## Begin

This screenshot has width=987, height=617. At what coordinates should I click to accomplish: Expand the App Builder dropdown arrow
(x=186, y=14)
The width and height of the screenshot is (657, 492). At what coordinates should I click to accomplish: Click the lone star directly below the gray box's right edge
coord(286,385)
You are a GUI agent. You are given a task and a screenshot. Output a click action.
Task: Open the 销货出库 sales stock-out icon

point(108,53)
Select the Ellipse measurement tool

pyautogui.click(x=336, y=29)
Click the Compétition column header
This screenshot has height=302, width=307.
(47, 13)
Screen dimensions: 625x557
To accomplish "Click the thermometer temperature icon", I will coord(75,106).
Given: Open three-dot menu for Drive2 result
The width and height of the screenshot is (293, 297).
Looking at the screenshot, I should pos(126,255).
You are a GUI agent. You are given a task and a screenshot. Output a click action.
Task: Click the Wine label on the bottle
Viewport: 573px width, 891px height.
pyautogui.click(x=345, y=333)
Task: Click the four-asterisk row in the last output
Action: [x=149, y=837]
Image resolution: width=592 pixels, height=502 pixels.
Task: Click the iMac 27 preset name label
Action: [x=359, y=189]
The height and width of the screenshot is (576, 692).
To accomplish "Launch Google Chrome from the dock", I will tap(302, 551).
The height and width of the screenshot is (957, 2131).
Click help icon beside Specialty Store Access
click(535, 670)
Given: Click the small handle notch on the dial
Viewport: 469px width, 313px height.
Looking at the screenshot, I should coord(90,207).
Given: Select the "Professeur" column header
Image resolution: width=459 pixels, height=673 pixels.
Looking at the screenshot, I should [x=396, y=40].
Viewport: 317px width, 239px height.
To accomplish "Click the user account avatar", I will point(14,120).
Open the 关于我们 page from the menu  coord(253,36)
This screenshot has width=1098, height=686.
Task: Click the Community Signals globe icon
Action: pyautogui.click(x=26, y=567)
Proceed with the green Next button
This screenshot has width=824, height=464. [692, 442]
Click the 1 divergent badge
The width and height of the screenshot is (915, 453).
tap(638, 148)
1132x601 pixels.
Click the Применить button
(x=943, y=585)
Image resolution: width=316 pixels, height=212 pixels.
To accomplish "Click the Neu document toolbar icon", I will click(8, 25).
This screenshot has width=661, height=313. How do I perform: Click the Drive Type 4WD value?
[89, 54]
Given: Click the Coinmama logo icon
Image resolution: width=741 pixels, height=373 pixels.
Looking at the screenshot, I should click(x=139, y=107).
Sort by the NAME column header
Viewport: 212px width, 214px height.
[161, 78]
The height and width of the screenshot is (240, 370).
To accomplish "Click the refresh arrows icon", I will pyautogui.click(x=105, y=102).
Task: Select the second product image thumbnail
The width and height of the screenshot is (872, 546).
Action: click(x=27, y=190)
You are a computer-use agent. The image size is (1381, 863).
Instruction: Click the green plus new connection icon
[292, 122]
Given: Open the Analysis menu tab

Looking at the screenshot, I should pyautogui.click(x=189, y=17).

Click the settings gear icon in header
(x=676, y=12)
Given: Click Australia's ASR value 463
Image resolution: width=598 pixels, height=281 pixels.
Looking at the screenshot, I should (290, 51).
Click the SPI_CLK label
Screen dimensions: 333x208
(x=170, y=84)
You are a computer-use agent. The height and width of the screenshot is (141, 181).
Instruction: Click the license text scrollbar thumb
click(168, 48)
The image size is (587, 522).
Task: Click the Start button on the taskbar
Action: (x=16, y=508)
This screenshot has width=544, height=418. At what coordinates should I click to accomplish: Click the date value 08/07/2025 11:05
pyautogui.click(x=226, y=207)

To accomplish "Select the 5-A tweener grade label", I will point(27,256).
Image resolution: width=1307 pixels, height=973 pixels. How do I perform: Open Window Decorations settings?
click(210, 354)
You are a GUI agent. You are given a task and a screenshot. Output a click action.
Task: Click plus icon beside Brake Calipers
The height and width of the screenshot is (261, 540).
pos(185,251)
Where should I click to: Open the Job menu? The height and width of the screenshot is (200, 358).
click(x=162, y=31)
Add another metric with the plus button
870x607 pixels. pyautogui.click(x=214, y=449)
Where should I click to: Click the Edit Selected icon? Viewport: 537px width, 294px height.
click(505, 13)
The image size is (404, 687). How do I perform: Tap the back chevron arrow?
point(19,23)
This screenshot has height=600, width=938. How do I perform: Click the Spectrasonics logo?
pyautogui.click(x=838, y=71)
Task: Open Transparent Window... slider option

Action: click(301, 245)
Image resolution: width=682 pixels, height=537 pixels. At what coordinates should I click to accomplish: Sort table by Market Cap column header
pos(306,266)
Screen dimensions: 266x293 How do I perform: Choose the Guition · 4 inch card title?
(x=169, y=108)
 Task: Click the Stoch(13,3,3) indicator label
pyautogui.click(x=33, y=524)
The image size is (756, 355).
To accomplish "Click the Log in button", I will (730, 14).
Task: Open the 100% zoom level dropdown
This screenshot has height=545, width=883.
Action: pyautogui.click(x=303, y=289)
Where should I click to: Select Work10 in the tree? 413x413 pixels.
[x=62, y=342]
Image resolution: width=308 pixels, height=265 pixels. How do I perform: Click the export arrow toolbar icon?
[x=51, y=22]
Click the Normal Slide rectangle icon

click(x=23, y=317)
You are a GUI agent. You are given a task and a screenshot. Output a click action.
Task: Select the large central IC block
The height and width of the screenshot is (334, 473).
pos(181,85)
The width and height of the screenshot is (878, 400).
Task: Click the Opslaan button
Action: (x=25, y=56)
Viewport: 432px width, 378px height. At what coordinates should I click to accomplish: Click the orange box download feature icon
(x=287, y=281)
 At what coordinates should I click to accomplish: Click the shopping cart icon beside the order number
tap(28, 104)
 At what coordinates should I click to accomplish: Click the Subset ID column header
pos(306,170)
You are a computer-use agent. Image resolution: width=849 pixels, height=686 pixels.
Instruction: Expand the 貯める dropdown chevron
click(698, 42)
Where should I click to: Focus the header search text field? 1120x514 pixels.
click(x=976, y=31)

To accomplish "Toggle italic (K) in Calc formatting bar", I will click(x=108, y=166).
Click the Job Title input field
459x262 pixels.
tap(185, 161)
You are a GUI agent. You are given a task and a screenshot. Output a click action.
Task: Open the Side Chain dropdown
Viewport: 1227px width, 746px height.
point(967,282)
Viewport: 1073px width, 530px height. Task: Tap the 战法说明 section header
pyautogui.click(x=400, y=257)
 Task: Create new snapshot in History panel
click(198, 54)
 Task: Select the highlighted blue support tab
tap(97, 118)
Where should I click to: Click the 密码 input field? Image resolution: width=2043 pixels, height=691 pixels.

## End

Copy out the part of the material that opens with the line containing "This screenshot has width=544, height=418." and closes with the line containing "pos(185,251)", keeping every line unchanged.

- Output of the task:
This screenshot has width=544, height=418. At what coordinates should I click to accomplish: Click the date value 08/07/2025 11:05
pyautogui.click(x=226, y=207)

To accomplish "Select the 5-A tweener grade label", I will point(27,256).
Image resolution: width=1307 pixels, height=973 pixels. How do I perform: Open Window Decorations settings?
click(210, 354)
You are a GUI agent. You are given a task and a screenshot. Output a click action.
Task: Click plus icon beside Brake Calipers
The height and width of the screenshot is (261, 540).
pos(185,251)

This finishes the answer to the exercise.